>> Begin Information shown

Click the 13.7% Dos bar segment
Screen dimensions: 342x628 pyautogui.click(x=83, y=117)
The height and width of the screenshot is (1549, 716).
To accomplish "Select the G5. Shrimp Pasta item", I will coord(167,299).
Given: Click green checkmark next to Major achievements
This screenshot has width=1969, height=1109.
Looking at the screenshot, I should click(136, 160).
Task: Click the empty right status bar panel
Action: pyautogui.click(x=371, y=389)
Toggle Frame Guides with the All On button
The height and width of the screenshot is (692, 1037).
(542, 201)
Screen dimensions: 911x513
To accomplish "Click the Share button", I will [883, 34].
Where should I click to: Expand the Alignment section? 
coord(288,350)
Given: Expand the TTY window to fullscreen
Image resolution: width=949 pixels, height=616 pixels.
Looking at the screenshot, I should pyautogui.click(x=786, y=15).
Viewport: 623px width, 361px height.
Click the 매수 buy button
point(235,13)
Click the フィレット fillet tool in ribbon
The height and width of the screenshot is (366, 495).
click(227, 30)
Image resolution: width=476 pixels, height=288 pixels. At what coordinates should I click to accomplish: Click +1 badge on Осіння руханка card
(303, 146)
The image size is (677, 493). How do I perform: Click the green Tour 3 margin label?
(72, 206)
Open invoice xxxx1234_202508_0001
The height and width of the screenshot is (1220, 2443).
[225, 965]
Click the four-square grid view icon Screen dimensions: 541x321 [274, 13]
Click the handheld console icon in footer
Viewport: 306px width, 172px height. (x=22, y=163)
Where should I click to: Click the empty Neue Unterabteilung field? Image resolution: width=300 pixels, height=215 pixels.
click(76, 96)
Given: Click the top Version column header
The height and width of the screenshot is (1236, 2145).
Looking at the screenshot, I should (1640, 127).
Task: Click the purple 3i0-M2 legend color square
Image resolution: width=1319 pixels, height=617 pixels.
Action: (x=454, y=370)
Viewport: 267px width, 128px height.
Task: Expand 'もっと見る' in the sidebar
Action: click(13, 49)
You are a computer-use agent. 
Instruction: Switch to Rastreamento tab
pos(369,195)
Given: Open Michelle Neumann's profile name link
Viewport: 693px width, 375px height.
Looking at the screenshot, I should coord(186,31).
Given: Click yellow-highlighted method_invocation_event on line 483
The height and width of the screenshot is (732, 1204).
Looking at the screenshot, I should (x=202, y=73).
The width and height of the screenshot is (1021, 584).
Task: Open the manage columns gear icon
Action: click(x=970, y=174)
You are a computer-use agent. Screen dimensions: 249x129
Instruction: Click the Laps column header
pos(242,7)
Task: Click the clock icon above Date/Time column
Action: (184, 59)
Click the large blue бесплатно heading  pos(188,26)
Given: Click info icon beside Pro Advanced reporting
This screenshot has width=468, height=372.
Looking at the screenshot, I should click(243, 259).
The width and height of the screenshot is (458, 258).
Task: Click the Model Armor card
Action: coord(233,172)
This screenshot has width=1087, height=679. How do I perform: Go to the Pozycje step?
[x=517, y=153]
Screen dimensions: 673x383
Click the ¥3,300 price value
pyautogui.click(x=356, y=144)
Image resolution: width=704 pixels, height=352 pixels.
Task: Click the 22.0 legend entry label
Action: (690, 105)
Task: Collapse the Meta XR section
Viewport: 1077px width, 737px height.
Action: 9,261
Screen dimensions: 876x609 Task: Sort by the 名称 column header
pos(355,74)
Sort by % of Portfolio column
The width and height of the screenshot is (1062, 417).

>> End Information shown

From the items above, select every line that contains the word "Viewport", and copy each such line in full.

Viewport: 623px width, 361px height.
Viewport: 306px width, 172px height. (x=22, y=163)
Viewport: 267px width, 128px height.
Viewport: 693px width, 375px height.
Viewport: 1077px width, 737px height.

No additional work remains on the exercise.